Re: [RFC,PATCH] ipvs: Fix race condition in lblb and lblcr schedulers

Sven Wegener <sven.wegener@xxxxxxxxxxx> · Tue, 12 Aug 2008 06:27:16 +0200 (CEST)

On Tue, 12 Aug 2008, Simon Horman wrote:

> On Tue, Aug 12, 2008 at 12:57:21AM +0200, Sven Wegener wrote:
> > Both schedulers have a race condition that happens in the following 
> > situation:
> > 
> > We have an entry in our table that already has expired according to it's 
> > last use time. Then we need to schedule a new connection that uses this 
> > entry.
> > 
> > CPU 1                           CPU 2
> > 
> > ip_vs_lblc_schedule()
> >   ip_vs_lblc_get()
> >     lock table for read
> >     find entry
> >     unlock table
> >                                 ip_vs_lblc_check_expire()
> >                                   lock table for write
> >                                   kfree() expired entry
> >                                   unlock table
> >     return invalid entry
> > 
> > Problem is that we assign the last use time outside of our critical 
> > region. We can make hitting this race more difficult, if not impossible, 
> > if we assign the last use time while still holding the lock for reading. 
> > That gives us six minutes during which it's save to use the entry, which 
> > should be enough for our use case, as we're going to use it immediately 
> > and don't keep a long reference to it.
> > 
> > We're holding the lock for reading and not for writing. The last use time 
> > is an unsigned long, so the assignment should be atomic by itself. And we 
> > don't care, if some other user sets it to a slightly different value.
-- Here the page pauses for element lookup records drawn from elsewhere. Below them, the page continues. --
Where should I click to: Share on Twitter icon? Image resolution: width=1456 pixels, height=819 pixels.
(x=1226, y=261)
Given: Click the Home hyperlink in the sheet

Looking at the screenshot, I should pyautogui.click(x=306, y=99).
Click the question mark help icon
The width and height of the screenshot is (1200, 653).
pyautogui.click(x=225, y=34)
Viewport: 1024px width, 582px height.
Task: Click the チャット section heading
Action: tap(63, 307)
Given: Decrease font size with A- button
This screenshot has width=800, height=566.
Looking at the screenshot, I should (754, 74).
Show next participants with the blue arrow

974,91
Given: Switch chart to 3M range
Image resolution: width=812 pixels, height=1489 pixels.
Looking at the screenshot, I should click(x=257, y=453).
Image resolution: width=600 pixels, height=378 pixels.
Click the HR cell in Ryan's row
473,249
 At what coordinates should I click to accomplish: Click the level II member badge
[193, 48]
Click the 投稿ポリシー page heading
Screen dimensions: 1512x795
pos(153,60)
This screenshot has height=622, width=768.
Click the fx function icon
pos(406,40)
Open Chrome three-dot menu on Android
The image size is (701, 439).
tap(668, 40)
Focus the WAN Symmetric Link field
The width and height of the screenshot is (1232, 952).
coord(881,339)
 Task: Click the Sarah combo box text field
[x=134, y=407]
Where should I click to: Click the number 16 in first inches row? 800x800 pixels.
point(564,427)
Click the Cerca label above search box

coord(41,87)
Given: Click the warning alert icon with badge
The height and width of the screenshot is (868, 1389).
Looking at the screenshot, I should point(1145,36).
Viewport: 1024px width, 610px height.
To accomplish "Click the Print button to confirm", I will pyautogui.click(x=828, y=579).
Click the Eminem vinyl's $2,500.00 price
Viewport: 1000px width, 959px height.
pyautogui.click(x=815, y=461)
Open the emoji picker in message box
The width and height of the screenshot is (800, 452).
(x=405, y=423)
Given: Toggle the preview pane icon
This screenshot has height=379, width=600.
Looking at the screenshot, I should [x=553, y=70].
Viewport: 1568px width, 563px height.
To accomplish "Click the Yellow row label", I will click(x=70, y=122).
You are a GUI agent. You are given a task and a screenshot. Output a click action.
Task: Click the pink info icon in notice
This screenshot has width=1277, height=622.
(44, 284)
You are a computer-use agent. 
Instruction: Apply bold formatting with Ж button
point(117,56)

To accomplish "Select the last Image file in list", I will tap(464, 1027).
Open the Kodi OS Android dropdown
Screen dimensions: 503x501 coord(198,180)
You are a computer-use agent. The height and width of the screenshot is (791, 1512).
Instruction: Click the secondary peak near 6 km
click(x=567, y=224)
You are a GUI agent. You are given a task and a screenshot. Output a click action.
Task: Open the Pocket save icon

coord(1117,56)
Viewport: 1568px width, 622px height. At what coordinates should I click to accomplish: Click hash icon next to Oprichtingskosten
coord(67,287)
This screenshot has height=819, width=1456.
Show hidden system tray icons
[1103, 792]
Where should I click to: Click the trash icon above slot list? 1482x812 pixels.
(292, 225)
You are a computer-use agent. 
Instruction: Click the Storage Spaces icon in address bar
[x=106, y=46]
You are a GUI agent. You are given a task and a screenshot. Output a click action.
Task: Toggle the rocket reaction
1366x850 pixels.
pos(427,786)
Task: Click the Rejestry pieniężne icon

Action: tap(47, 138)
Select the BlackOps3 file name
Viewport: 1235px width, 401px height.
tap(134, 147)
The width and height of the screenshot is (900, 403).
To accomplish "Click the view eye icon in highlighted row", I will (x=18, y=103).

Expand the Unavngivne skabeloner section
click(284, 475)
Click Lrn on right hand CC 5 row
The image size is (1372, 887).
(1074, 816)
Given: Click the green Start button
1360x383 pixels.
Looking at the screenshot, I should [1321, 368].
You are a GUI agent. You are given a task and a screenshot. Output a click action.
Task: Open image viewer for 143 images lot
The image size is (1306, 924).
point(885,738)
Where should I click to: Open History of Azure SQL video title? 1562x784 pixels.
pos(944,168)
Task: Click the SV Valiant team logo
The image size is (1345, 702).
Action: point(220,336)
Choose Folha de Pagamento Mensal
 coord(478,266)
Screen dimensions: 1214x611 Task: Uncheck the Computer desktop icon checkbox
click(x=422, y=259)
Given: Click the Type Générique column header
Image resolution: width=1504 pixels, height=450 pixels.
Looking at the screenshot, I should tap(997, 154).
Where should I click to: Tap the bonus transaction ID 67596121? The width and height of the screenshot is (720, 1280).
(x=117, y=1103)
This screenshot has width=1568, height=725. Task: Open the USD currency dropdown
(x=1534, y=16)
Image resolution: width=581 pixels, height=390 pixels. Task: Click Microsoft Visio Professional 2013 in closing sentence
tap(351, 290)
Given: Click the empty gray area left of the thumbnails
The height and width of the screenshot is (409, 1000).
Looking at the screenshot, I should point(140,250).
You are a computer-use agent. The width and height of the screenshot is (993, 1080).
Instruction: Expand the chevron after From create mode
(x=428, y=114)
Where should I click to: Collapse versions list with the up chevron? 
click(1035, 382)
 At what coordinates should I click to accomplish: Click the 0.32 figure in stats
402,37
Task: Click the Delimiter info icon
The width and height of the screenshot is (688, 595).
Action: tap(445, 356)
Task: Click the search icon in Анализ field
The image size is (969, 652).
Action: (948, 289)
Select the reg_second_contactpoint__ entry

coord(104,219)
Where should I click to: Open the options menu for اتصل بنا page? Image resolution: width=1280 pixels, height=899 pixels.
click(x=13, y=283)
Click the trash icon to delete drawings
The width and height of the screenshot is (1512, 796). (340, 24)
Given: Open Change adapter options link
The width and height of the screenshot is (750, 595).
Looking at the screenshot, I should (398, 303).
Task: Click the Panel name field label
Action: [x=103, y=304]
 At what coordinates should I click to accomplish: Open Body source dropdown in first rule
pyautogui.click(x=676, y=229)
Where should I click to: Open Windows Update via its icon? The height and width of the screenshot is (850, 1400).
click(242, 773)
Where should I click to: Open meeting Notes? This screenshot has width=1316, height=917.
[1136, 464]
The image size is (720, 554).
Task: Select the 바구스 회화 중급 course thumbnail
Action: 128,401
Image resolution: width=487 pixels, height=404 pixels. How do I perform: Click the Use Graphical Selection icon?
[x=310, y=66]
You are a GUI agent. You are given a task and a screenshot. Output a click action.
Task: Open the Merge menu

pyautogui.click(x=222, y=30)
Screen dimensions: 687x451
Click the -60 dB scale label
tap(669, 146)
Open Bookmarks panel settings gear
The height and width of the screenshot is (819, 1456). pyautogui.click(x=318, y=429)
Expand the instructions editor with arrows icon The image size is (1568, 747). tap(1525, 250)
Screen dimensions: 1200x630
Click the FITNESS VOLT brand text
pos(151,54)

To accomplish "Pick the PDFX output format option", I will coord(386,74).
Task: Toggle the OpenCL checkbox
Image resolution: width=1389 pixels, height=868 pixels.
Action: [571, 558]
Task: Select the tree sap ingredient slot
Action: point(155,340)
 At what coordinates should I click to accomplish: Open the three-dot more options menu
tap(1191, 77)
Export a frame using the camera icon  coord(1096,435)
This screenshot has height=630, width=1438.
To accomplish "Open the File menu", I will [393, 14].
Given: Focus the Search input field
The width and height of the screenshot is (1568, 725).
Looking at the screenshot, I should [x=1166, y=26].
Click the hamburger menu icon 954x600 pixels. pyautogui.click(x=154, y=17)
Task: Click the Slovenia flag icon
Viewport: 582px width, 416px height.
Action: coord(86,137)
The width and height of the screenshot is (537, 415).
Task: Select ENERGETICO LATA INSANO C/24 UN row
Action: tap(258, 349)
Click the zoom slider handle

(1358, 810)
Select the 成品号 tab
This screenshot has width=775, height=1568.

The 
> > read_unlock() implies a barrier so that other CPUs see the new last use 
> > time during cleanup, even if we're just using a read lock.
> > 
> > Other solutions would be: 1) protect the whole ip_vs_lblc_schedule() with 
> > write_lock()ing the lock, 2) add reference counting for the entries, 3) 
> > protect each entry with it's own lock. And all are bad for performance.
> > 
> > Comments? Ideas?
> 
> Is there a pathological case here if sysctl_ip_vs_lblc_expiration is
> set to be very short and we happen to hit ip_vs_lblc_full_check()?

Yes.

> To be honest I think that I like the reference count approach best,
> as it seems safe and simple. Is it really going to be horrible
> for performance?

Probably not, I guess the sentence was a bit pessimistic.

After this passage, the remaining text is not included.